Evidemment, de nombreux socialistes de base grognent. Et l’électorat socialiste - dont les gros bataillons sont précisément les fonctionnaires - pourrait montrer sa mauvaise humeur lors des prochaines municipales. Alors, Mauroy monte au créneau, fait une passe d’armes à la Chambre - à fleuret moucheté - avec Rocard, pour donner le change. Il serait étonnant que les électeurs se satisfassent de ces remontrances et d’autres similaires, pour continuer à accorder leur confiance au P.S.
Plus sérieuse, et certainement plus sincère, est la colère que Max Gallo, membre du bureau exécutif du P.S., laissait percer dans un article du journal Le Monde du 20 octobre (pour ne pas allonger notre exposé, nous donnons en encadré quelques-unes de ses réflexions.(*) (**))

« Fin de la gauche ». C’est un intellectuel de gauche qui lance ce cri d’alarme. Puisse-t-il être entendu des militants du Parti socialiste, à défaut de l’être de ceux qui « sont aux affaires » pour continuer ou peu s’en faut la politique de la droite.

(*) « Mais la réalité accablante demeure : écart des revenus de un à vingt ; moyenne des salaires : 8.000 francs (68,5% des salariés au-dessous de cette ligne médiane) ».
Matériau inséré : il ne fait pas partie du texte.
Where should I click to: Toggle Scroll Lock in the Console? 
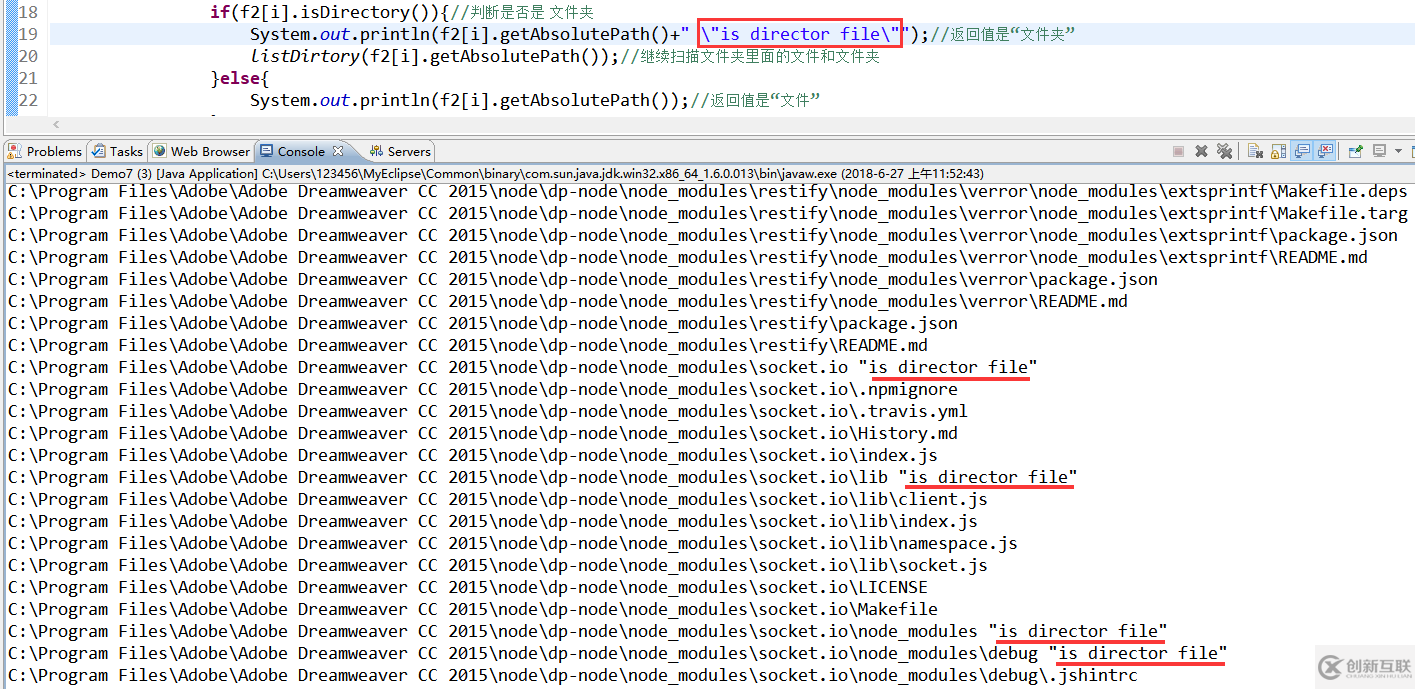click(x=1278, y=151)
« On répond : rigueur nécessaire. Marges étroites. Déficit du commerce extérieur. Economie ouverte, mais il y a, en économie ouverte, des résultats différents. Pas seulement en Suède. Dans quatre pays (Grande-Bretagne, EtatsUnis, Japon, RFA) les troisquarts des surplus de productivité créés ont été attribués aux salariés sous forme d’une hausse de leur pouvoir d’achat... contre 4,5% en France (données du CERC, juillet 1988). Et les coûts salariaux sont désormais plus faibles en France qu’en RFA. Alors ? Il est une tradition française - la plus sinistre - qui consiste à faire payer par le « peuple » les erreurs des élites ».

(**) « Qui parlera, dans la guerre économique impitoyable, de ces « élites » qui se trompent, ne savent ni produire, ni vendre ou préfèrent la spéculation et les OPA. Les chiffres sont là. Les profits boursiers se sont envolés. Les entreprises ont "refait" leurs marges. Les salaires ont stagné (et le pouvoir d’achat dans la fonction publique a régressé) ».
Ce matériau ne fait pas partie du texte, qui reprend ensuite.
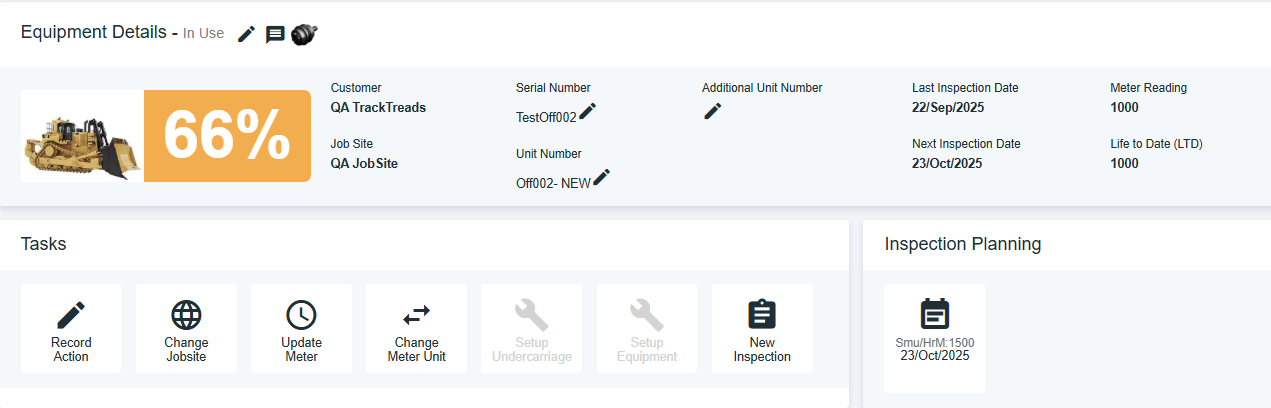Screen dimensions: 1271x408
Task: Click the Inspection Planning panel heading
Action: (962, 244)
« Ces gains (des « élites »), d’où proviennent-ils, sinon pour une large part de la« plus-value » ponctionnée ailleurs, chez les soutiers, les anonymes, les « productifs » de l’organisation sociale ? Est-ce tolérable si l’on se place dans la lignée de ceux qui, qu’on, les appelle socialistes républicains ou hommes de progrès, ont voulu précisément que le rapport du salaire ;, au travail ne soit pas seulement dicté par le marché, mais par l’utilité sociale ? Qui ont placé l’égalité au coeur de leur action ? »
« Quand ; on touche aux privilèges, ils se défendent. Et il peut sembler parfois qu’il vaut mieux les ménager. Mais le boomerang de la réalité vient alors frapper : mouvements sociaux, abstentions, crise des représentations. Fin de la gauche ».